Dataset records
★ ★ ★ ★ ★
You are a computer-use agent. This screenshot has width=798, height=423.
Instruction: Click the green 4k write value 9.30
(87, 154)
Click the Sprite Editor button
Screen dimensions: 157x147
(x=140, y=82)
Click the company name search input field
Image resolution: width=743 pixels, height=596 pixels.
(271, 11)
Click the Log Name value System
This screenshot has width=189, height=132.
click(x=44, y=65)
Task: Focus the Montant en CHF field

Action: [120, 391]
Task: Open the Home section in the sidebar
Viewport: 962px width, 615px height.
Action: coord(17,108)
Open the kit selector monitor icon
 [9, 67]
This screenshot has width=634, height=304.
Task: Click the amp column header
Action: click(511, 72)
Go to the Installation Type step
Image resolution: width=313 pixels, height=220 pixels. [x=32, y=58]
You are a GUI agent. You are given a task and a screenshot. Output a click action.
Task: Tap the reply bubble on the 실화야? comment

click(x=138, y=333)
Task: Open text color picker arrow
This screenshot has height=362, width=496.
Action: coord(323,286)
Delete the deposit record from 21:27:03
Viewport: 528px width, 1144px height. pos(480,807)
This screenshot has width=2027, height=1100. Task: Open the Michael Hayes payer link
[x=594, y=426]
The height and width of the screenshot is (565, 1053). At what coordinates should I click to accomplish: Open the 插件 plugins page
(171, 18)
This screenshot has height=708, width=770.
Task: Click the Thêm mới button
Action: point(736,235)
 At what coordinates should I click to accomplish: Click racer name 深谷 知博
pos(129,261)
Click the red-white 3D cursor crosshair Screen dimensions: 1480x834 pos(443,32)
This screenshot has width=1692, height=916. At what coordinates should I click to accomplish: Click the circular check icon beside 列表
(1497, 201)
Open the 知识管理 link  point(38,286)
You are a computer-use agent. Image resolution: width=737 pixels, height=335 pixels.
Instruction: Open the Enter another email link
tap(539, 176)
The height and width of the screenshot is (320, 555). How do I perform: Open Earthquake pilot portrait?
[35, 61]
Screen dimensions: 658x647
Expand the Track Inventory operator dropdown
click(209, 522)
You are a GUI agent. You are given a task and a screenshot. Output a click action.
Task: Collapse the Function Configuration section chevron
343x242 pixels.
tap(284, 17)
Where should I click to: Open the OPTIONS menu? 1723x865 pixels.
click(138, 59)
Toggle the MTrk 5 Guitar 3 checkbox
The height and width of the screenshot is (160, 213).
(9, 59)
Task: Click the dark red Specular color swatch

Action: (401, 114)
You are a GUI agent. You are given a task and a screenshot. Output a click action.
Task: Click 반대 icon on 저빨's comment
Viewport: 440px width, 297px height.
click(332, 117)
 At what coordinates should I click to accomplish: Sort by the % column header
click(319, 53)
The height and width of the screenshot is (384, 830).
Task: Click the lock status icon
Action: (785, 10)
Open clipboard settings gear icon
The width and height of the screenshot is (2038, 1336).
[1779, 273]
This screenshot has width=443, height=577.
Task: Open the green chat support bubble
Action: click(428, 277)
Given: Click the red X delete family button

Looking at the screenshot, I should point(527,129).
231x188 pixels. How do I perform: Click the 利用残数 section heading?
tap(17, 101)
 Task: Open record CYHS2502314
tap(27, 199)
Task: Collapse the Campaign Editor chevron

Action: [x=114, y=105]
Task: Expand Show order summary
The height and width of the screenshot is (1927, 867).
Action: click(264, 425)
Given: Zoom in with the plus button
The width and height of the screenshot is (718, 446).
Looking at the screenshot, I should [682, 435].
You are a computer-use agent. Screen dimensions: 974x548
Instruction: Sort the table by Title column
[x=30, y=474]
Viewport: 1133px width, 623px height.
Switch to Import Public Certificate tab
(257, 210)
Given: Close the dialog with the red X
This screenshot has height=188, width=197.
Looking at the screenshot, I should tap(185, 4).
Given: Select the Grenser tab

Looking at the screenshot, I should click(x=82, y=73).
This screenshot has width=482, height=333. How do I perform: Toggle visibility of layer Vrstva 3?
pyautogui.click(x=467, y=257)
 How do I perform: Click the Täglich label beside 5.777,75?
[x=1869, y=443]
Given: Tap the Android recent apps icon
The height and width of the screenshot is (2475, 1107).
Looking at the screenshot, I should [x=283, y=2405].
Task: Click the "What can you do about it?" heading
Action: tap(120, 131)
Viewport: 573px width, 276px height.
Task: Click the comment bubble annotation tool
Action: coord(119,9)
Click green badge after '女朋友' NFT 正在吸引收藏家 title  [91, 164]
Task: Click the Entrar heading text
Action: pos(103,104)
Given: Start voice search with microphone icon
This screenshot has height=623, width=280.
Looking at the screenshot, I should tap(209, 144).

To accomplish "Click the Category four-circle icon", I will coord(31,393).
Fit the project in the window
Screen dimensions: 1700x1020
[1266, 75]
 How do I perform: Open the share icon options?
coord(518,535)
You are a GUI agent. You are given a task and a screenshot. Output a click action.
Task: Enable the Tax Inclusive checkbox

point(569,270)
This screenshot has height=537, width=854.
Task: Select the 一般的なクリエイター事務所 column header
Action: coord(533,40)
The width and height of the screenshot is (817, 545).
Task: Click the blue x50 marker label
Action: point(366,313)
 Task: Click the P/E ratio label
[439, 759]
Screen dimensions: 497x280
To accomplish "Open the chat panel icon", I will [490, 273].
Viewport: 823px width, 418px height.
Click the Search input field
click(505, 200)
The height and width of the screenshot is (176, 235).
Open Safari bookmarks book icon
★ ★ ★ ★ ★
- [Directive]:
Copy the lines between the one containing "At what coordinates should I click to accomplish: Sort" and the one containing "Looking at the screenshot, I should point(527,129).", inclusive, and substitute "header cell" for "column header" with all else unchanged.

- [Response to this task]:
 At what coordinates should I click to accomplish: Sort by the % header cell
click(319, 53)
The height and width of the screenshot is (384, 830).
Task: Click the lock status icon
Action: (785, 10)
Open clipboard settings gear icon
The width and height of the screenshot is (2038, 1336).
[1779, 273]
This screenshot has width=443, height=577.
Task: Open the green chat support bubble
Action: click(428, 277)
Given: Click the red X delete family button

Looking at the screenshot, I should point(527,129).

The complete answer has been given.